Direction =>
Copy the following data line for line, without changing any wording, and omit the pictures from your output.

(Data on target coordinates)
* begin *
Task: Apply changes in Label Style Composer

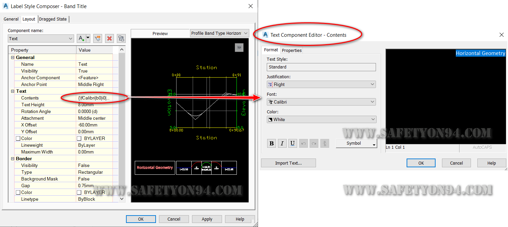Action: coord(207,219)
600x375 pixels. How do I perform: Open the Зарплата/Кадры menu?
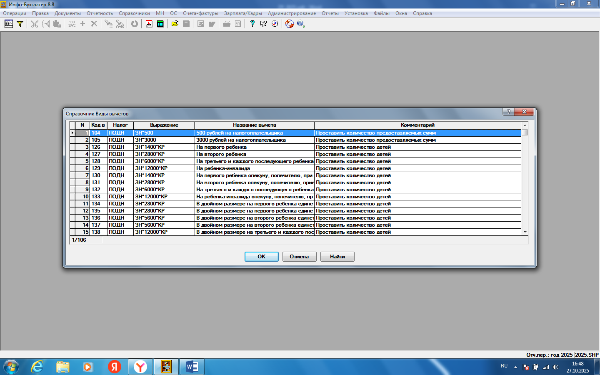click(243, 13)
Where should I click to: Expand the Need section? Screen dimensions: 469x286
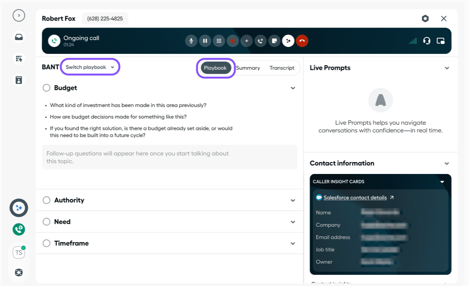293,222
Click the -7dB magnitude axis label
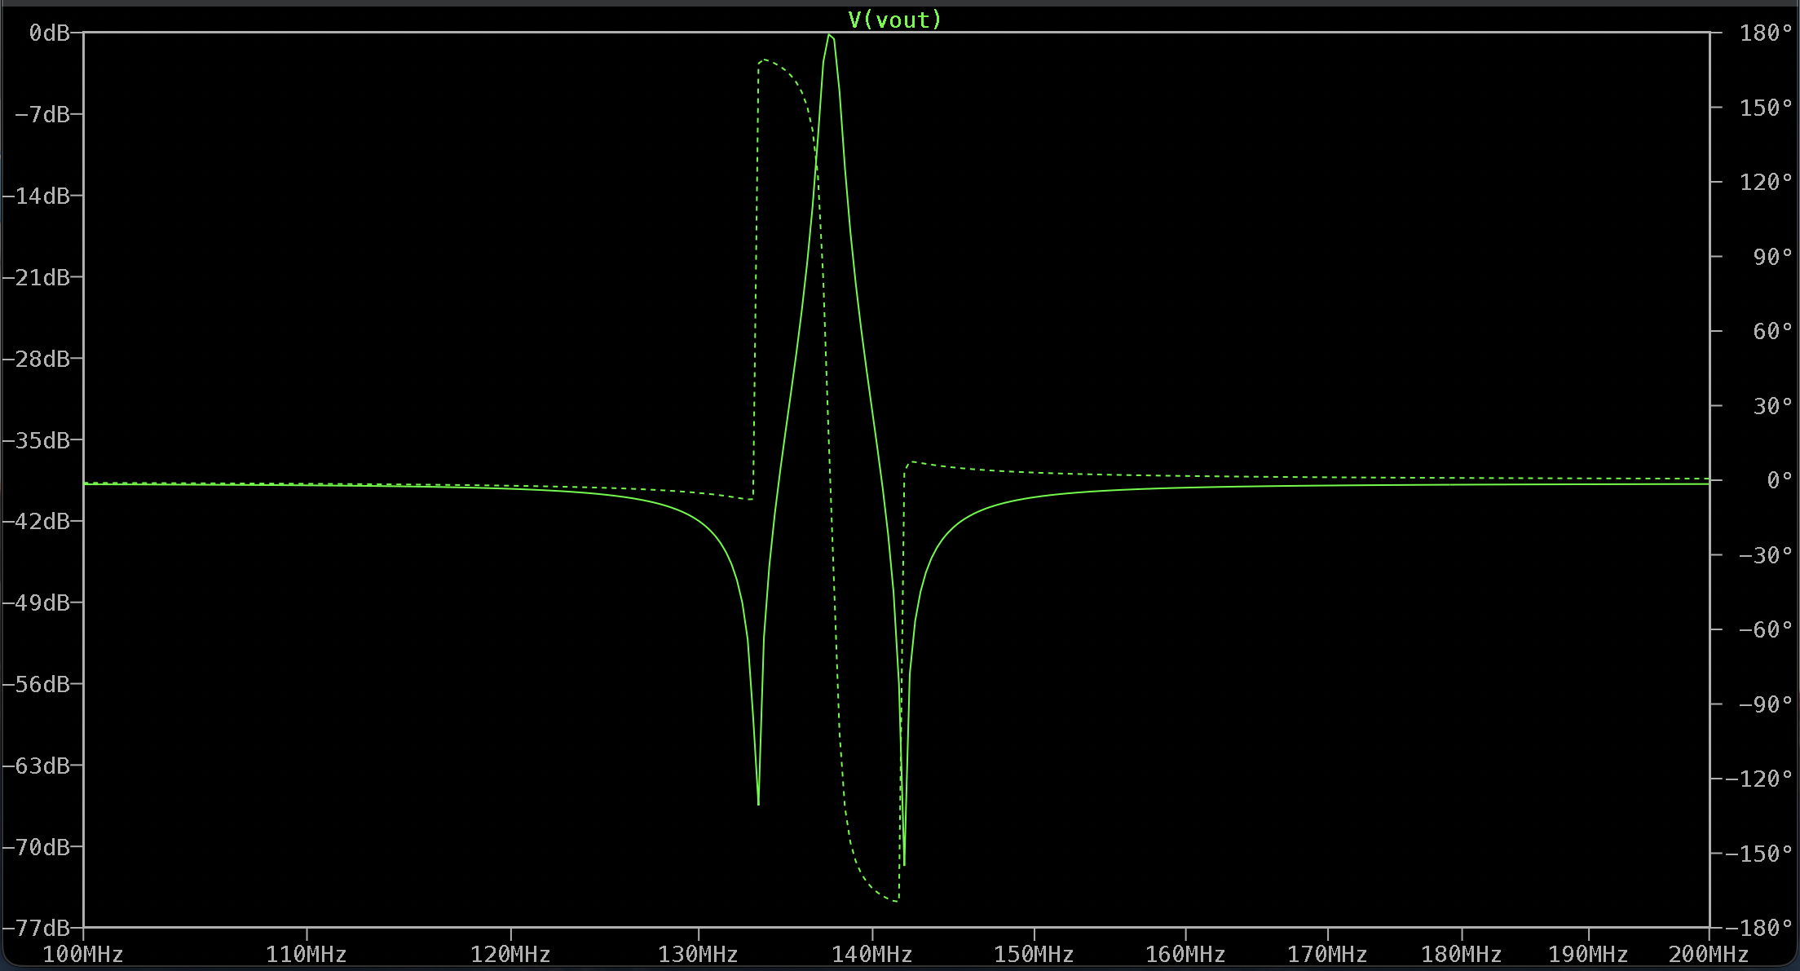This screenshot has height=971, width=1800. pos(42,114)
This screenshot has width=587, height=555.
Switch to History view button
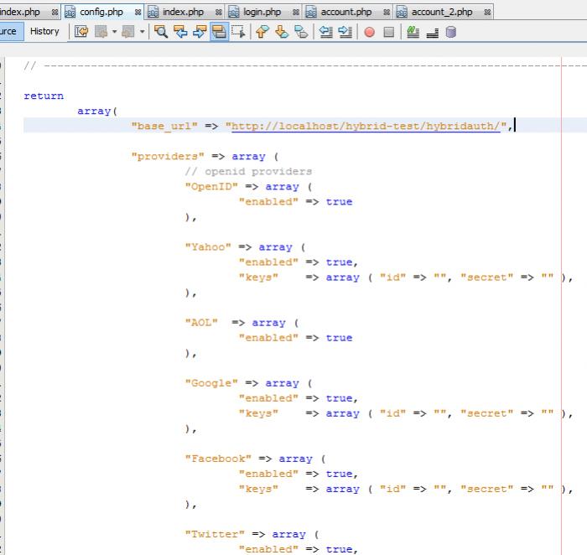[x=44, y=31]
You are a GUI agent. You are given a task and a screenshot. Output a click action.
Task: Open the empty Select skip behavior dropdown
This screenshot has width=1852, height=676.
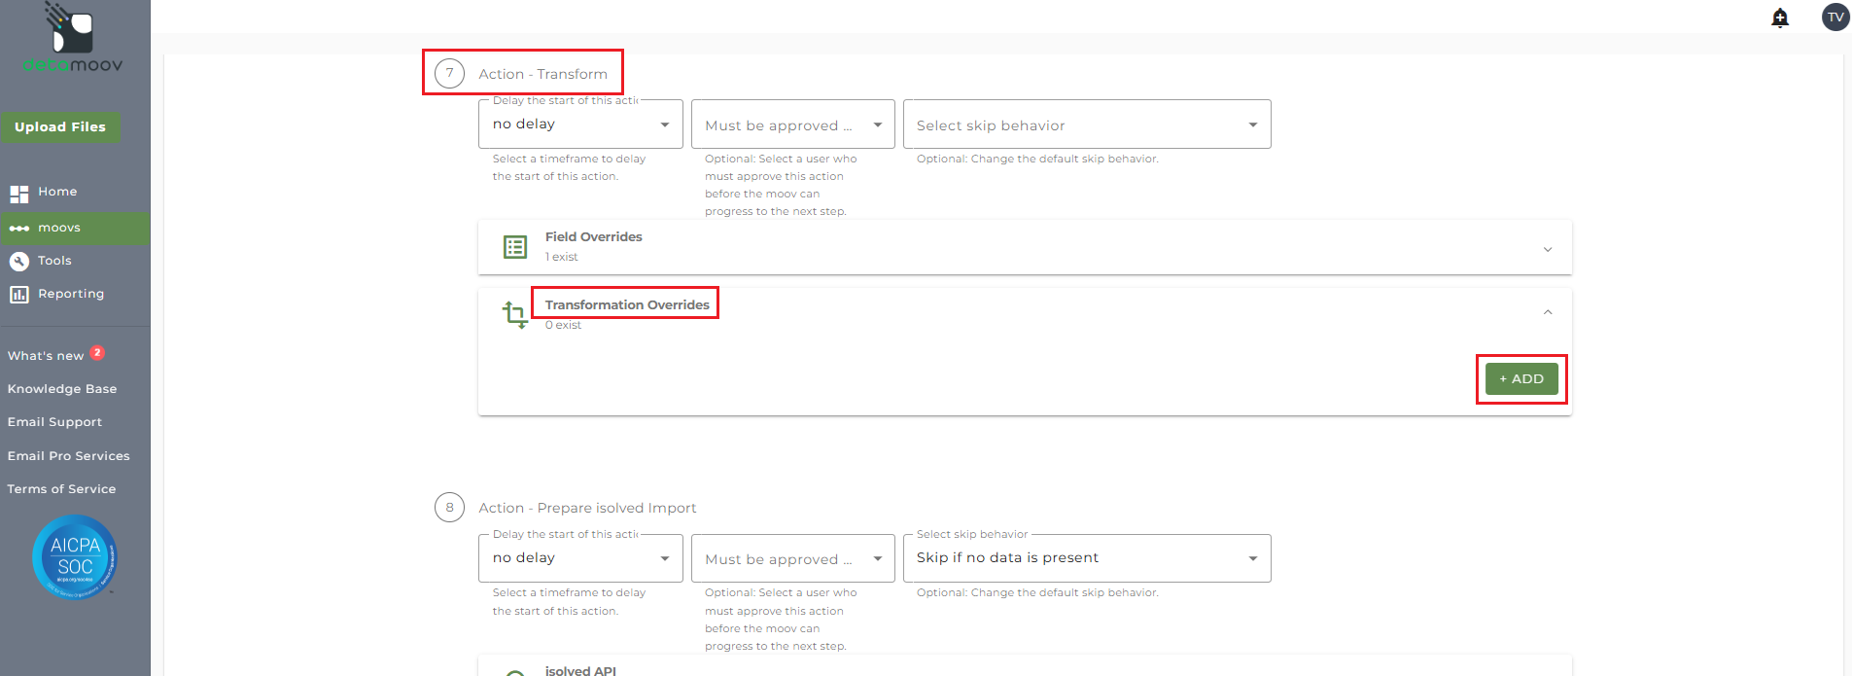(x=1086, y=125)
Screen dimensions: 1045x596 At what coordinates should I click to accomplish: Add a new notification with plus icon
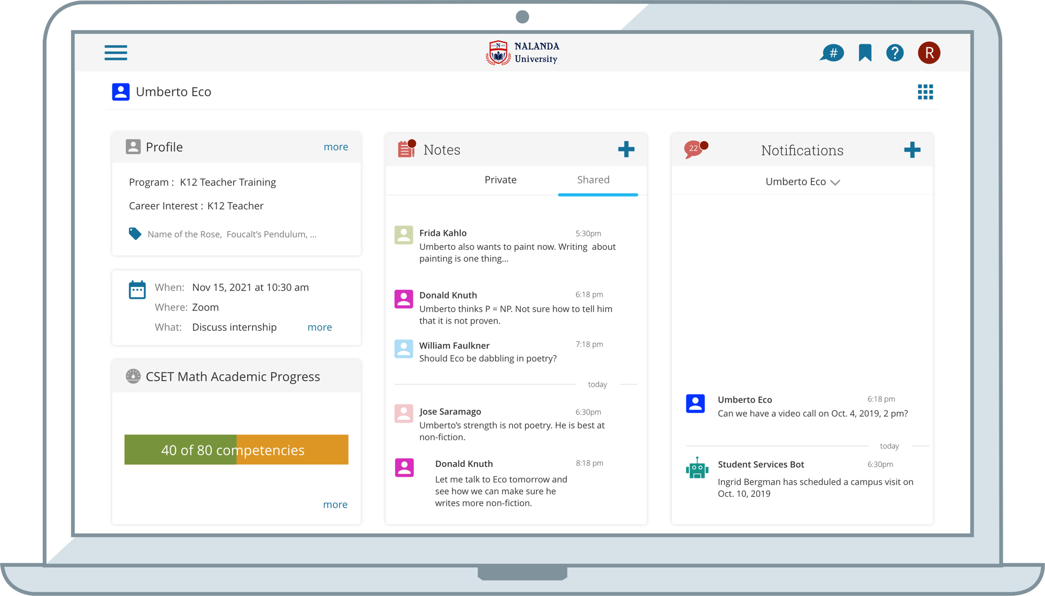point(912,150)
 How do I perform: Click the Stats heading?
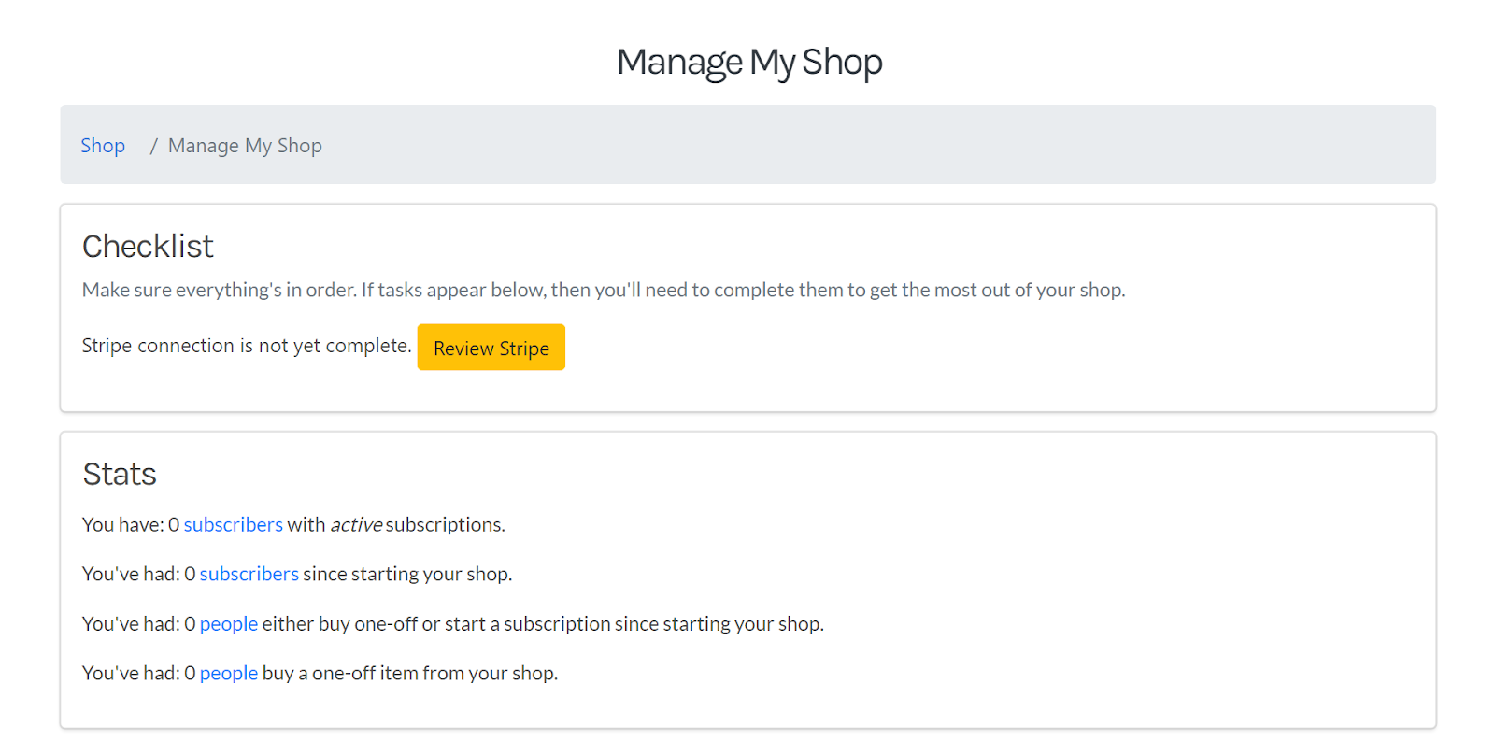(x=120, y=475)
* end *
Result of this exercise =>
Task: Apply changes in Label Style Composer

Action: coord(207,219)
600x375 pixels. How do I perform: Open the Зарплата/Кадры menu?
click(243, 13)
Where should I click to: Expand the Need section? Screen dimensions: 469x286
293,222
Click the -7dB magnitude axis label
This screenshot has height=971, width=1800. pos(42,114)
This screenshot has width=587, height=555.
Switch to History view button
[x=44, y=31]
You are a GUI agent. You are given a task and a screenshot. Output a click action.
Task: Open the empty Select skip behavior dropdown
This screenshot has width=1852, height=676.
(x=1086, y=125)
Screen dimensions: 1045x596 At what coordinates should I click to accomplish: Add a new notification with plus icon
point(912,150)
 How do I perform: Click the Stats heading?
(x=120, y=475)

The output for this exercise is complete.